→ Textauszug
Angebliche Verleumdung "Putins Koch" verklagt Nawalny
23.12.2020, 12:05 Uhr
Catering-Unternehmer Prigoschin wird auch "Putins Koch" genannt, weil seine Firma für den Kreml gekocht hat.
(Foto: imago/ITAR-TASS)
Nach dem Mordanschlag auf Nawalny geht der Kampf um die Deutungshoheit weiter. Jetzt verklagt ein enger Verbündeter Putins den russischen Oppositionellen und Kremlkritiker.

→ Aufgabenstellung
Weshalb wird der Catering-Unternehmer Prigoschin laut dem Textauszug auch „Putins Koch“ genannt?

→ Bereitgestellte Angaben
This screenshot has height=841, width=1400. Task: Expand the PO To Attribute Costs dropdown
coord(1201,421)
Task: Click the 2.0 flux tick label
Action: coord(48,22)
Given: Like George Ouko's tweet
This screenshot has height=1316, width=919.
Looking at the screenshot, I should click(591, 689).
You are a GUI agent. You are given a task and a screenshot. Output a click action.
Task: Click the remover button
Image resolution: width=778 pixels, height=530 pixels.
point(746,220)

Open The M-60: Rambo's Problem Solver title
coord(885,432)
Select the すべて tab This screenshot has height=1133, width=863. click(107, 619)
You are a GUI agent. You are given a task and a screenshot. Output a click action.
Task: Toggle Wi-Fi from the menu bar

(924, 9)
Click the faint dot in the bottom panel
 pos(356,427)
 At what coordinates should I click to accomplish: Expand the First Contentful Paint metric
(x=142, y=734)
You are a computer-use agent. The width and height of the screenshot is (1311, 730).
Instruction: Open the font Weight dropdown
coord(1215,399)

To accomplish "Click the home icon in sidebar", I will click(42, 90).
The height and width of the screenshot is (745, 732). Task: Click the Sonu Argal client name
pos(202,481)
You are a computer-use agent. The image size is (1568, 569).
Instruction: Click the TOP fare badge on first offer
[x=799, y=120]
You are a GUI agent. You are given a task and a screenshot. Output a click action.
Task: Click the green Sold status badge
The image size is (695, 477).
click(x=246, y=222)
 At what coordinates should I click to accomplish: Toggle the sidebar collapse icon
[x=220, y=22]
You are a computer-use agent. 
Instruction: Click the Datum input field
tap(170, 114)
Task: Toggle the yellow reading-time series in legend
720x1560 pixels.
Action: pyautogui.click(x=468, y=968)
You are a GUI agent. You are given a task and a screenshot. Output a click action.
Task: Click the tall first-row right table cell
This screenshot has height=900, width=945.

→ Musterlösung
Seine Firma hat für den Kreml gekocht.